### TASK SET
#1 Copy the passage on Japan's wartime sex slavery word for word from "Japan sex slaves" up to and including "3, 2014. (AAP)".
#2 Answer these questions using the passage on Japan's wartime sex slavery:
(a) Where were proposals made to erect a statue to the comfort women?
(b) In which museum was the cartoon exhibition held?
(c) Where were the Dutch women held prisoner?
#3 Using the passage on Japan's wartime sex slavery, explain in one to three sentences why it says the statue dispute should be discussed in the context of global efforts to stop violence against women in war.

SELECTED EXTRACT Start Marker

Japan sex slaves World War 2

A cartoon exhibition on Japan's wartime sex slavery on exhibition at the National Museum of Korean Contemporary History in Seoul on March 3, 2014. (AAP)

Proposals in Strathfield to erect a statue to the 'comfort women' - women recruited by the wartime Japanese military to brothels where they suffered sexual abuse and exploitation - have evoked intense and sometimes ugly passions. Local public officials and Australian media have been inundated with messages of protest, many of them coming from a group calling itself 'Japanese Women for Justice and Peace'.

But this is not an ethnic conflict of Japanese versus Chinese and Koreans. It is an issue of human rights, and should be discussed in the context of global efforts to stop violence against women in war.

There is abundant evidence that, from the late 1930s to 1945, Japanese imperial forces operated a network of military brothels to which tens of thousands of women from many occupied or colonized Asian countries (including Korea and China) were recruited. The recruitment was carried out in various ways, often by civilian brokers but sometimes by military or police. Some women were simply marched into the 'comfort stations' at gunpoint. Among those to suffer this fate were a small number of Dutch women held prisoner in Java. One of them, Jan Ruff-O'Herne, who later migrated to Australia, has been a courageous spokesperson for the victims.

SELECTED EXTRACT End Marker
AVAILABLE DATA Start Marker

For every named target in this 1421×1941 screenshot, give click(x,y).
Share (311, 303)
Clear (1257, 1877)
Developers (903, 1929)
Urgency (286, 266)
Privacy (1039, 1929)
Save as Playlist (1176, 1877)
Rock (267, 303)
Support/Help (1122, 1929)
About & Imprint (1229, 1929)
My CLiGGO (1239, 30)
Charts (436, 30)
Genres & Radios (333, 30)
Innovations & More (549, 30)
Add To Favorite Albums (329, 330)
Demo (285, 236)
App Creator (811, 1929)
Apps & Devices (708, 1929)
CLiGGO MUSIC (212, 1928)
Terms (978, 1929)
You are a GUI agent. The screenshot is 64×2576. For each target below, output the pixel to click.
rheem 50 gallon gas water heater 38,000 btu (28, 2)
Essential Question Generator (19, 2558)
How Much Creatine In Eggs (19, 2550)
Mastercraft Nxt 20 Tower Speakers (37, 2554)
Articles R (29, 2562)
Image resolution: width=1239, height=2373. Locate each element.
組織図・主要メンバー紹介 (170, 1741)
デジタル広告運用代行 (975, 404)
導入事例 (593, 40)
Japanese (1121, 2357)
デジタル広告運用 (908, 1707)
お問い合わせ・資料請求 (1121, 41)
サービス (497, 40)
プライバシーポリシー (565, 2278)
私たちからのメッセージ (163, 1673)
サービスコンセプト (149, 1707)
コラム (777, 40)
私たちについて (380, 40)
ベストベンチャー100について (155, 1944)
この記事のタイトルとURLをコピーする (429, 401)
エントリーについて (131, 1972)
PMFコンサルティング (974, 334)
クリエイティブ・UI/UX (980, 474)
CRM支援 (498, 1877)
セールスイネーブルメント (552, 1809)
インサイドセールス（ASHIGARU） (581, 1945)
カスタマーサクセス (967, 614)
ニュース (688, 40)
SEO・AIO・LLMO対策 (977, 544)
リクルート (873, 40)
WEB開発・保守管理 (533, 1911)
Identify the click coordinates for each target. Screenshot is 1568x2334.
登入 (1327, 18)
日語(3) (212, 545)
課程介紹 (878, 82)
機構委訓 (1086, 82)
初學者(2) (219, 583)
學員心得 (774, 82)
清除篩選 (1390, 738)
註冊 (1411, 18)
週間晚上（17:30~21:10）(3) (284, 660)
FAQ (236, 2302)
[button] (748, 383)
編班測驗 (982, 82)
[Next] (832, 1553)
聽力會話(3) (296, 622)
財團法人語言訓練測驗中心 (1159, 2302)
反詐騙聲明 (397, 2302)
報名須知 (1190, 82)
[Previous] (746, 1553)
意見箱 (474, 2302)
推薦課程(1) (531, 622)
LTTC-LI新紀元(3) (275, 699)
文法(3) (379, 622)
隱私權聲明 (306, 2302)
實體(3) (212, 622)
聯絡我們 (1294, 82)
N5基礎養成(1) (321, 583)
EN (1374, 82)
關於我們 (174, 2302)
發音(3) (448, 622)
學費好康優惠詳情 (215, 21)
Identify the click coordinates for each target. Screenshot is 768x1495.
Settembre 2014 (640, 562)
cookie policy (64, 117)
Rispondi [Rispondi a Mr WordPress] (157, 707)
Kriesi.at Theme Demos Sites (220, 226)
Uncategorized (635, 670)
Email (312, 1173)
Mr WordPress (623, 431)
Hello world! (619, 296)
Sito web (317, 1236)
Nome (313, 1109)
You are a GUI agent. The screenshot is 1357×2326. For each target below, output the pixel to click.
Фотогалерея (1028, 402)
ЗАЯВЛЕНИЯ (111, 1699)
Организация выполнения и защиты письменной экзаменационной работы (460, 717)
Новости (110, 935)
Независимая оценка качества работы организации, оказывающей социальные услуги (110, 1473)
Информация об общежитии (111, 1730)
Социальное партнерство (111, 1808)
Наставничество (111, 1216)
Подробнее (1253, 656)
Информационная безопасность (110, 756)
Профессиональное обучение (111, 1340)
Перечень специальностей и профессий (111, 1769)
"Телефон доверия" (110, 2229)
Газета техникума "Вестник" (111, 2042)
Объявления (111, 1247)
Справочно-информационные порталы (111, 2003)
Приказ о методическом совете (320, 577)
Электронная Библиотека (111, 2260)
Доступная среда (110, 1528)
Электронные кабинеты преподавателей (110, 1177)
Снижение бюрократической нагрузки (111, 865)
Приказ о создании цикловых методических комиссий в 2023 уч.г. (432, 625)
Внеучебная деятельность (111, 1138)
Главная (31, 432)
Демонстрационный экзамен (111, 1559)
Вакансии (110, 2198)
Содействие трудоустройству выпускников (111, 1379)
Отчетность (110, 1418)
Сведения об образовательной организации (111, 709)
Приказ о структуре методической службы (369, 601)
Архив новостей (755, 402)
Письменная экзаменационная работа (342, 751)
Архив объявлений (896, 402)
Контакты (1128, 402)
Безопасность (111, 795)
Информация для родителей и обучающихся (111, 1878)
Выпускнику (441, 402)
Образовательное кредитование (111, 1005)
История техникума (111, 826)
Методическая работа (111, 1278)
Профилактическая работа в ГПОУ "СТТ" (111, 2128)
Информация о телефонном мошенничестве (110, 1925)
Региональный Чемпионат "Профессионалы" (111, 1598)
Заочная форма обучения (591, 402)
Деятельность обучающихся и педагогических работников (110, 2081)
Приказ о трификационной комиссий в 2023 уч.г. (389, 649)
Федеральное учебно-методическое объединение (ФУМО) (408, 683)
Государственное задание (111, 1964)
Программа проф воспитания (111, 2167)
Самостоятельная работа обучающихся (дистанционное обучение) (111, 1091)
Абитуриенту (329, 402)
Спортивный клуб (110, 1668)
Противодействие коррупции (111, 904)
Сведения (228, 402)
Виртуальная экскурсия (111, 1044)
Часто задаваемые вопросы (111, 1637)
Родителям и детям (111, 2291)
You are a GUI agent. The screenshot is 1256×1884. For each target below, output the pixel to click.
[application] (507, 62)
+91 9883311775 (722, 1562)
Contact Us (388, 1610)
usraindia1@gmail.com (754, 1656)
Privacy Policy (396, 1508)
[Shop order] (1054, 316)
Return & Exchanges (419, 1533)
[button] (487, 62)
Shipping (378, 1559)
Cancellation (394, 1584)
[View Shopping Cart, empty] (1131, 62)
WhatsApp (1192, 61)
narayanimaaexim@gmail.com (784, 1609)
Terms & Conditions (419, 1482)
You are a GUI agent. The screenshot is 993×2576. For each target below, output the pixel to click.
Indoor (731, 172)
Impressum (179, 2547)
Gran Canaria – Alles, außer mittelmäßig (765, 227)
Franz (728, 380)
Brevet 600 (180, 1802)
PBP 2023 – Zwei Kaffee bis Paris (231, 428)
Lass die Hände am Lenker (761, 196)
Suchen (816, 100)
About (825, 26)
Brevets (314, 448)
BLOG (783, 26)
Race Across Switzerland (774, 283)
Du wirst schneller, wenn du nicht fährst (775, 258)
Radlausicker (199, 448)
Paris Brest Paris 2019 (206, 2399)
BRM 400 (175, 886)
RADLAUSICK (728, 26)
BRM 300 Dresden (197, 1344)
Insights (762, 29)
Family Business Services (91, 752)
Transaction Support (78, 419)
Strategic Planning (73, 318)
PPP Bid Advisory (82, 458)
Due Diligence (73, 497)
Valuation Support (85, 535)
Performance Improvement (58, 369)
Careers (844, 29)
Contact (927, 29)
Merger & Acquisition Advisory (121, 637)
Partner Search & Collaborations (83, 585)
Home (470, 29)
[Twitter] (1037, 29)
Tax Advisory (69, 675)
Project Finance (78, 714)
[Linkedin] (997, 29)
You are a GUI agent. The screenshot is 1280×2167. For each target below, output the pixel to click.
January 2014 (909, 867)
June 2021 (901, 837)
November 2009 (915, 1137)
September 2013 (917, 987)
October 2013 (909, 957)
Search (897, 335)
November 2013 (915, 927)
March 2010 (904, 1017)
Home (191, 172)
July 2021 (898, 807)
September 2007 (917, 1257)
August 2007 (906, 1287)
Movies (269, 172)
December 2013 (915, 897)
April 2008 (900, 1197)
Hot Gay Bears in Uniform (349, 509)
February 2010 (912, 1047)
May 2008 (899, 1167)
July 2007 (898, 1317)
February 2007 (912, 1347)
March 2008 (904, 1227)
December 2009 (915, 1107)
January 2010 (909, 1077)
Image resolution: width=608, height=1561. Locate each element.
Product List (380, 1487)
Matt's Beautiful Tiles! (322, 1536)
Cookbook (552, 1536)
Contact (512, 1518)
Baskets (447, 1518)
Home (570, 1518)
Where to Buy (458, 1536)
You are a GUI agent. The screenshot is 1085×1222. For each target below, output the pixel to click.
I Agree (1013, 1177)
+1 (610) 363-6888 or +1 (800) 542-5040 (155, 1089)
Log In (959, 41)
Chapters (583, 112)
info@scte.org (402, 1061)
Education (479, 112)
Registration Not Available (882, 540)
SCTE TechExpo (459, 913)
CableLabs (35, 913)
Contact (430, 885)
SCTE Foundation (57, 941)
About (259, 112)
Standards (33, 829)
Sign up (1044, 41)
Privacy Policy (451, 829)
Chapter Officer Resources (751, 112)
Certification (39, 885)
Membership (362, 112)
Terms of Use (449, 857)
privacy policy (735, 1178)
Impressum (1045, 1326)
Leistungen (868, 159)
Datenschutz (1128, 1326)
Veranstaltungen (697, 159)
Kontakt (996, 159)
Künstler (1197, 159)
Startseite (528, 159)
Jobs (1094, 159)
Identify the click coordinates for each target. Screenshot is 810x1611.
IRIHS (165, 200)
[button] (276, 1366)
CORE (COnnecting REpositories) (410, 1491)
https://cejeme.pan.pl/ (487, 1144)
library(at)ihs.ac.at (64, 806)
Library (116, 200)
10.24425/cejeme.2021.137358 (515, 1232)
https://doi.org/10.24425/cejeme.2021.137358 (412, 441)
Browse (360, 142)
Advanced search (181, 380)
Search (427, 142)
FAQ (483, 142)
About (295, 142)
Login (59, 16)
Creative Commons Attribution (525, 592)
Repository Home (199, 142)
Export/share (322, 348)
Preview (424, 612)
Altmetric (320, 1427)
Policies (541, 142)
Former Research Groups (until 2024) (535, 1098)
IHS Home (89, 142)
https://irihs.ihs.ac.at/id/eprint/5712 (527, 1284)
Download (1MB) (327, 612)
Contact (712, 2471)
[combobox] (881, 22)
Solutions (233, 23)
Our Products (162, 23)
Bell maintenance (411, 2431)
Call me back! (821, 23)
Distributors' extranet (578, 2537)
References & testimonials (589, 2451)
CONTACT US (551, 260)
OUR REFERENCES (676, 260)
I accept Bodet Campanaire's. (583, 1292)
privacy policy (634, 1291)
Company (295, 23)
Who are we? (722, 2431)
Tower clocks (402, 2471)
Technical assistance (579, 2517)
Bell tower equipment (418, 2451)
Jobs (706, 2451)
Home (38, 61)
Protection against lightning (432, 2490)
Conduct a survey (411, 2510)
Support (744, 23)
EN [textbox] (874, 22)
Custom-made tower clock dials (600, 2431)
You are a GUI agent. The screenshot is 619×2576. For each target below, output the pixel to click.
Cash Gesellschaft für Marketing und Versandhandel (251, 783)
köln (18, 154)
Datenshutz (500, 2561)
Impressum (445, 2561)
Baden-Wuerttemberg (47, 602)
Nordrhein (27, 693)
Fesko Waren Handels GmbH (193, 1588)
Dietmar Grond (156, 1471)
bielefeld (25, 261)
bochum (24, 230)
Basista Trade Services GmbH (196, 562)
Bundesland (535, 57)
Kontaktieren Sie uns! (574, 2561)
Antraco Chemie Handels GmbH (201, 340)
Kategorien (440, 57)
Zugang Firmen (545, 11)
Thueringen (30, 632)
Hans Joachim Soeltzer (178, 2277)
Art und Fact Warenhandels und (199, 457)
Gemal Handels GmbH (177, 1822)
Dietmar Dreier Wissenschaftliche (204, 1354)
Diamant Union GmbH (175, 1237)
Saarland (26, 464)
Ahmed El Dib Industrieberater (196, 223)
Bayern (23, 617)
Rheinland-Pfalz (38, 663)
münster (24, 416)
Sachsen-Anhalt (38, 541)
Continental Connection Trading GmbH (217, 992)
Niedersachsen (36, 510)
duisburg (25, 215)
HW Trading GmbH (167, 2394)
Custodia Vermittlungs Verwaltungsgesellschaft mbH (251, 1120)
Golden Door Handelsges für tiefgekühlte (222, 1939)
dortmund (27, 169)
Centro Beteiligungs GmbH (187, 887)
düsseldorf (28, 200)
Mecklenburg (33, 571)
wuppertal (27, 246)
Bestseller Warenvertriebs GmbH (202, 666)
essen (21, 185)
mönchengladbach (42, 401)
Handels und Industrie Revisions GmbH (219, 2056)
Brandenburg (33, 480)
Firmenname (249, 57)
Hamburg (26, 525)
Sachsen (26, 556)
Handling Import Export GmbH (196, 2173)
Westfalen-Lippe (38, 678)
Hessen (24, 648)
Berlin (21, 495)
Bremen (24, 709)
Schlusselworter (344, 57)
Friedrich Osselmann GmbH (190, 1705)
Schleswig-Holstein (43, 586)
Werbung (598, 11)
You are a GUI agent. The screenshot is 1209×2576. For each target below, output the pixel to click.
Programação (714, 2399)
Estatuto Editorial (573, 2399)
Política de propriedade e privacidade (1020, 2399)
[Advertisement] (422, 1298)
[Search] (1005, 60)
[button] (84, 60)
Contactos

AVAILABLE DATA End Marker

### RESPONSES BY ITEM NUMBER
#1
Japan sex slaves World War 2

A cartoon exhibition on Japan's wartime sex slavery on exhibition at the National Museum of Korean Contemporary History in Seoul on March 3, 2014. (AAP)

#2
(a) Strathfield
(b) The National Museum of Korean Contemporary History in Seoul
(c) Java

#3 The passage says the dispute is not an ethnic conflict of Japanese versus Chinese and Koreans but an issue of human rights. That is why it places the matter within global efforts to stop violence against women in war.